Tagore-Gandhi: Two journeys that forged a common path

Historian Rudranghu Mukherjee’s new book on the unique friendship of Gurudev and Mahatma revisits their vision of a more tolerant nation

AM | December 9, 2021


#Mahatma Gandhi   #Rabindranath Tagore   #freedom struggle   #history   #books   #ideas  
(Illustration: Ashish Asthana)
(Illustration: Ashish Asthana)

Tagore & Gandhi: Walking Alone, Walking Together
By Rudrangshu Mukherjee
Aleph, 186 pages, Rs 699

Two men born in the 1860s, more than anybody else, gave us an idea of India, an idea of what this country should become. Rabindranath Tagore and Mohandas Karamchand Gandhi. Each an extraordinarily noble mind animated by a deep concern for masses, both exhorting us in these distressing times to rekindle a vision of a more harmonious coexistence. Their friendship was an unparalleled phenomenon, nearly miraculous for the modern India.

It must have been an auspicious constellation under which they met for the first time – soon after Gandhi’s return to India in 1915. The affection and respect was spontaneous and mutual. Though their dreams and sensitivities were alike, the paths they’d forge were slightly different. Gandhi, for example, would call for a boycott of foreign cloth in a campaign that had elements of violence in it. Tagore was unhappy watching bonfires of foreign clothes.

Rudrangshu Mukherjee, in this excellent work, narrates the story of this matchless bonding that was a high point of India’s freedom struggle. Through their correspondence and writings, the book explores the evolution of their relationship and their ideas in their historical context.

What is the most beautiful in their friendship is that they discussed threadbare their differences in a model of public debate, appreciating each other’s motives, respecting each other’s views, without a hit of acrimony or self-righteousness.
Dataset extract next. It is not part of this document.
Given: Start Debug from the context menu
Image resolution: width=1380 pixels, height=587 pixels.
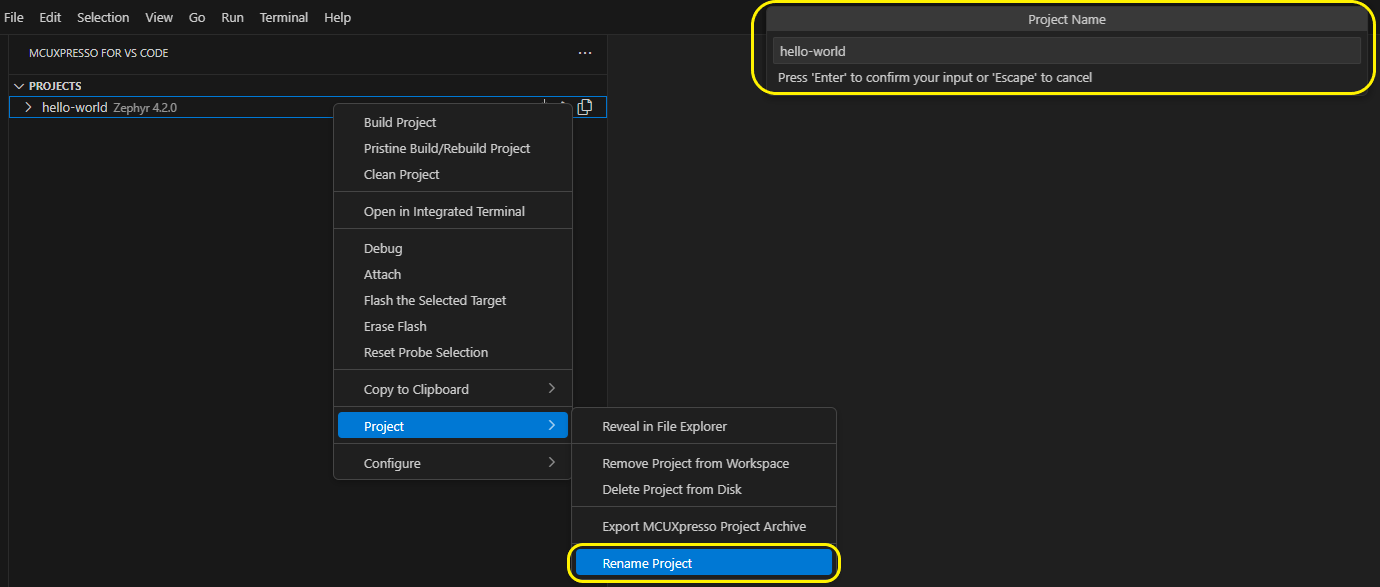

Their correspondence, indeed, enriches the possibilities of debate itself.

What could be behind their differences? As Mukherjee argues here, the Gurudev was animated by a poet’s heart, a heightened sensitivity, whereas the Mahatma was leading a mass movement against a powerful colonial empire. Yet, in the higher plane of their minds there was a harmony inexpressible in words. “I have found no real conflict between us. I started with a disposition to detect a conflict between Gurudev and myself but ended with the glorious discovery that there was none,” Gandhi said in Santiniketan in 1945.

Their one and the same fervent hope was to see an India free from fear, bigotry and hatred. Revisiting their journeys – when they walked alone and when they walked together – is as timely as necessary today.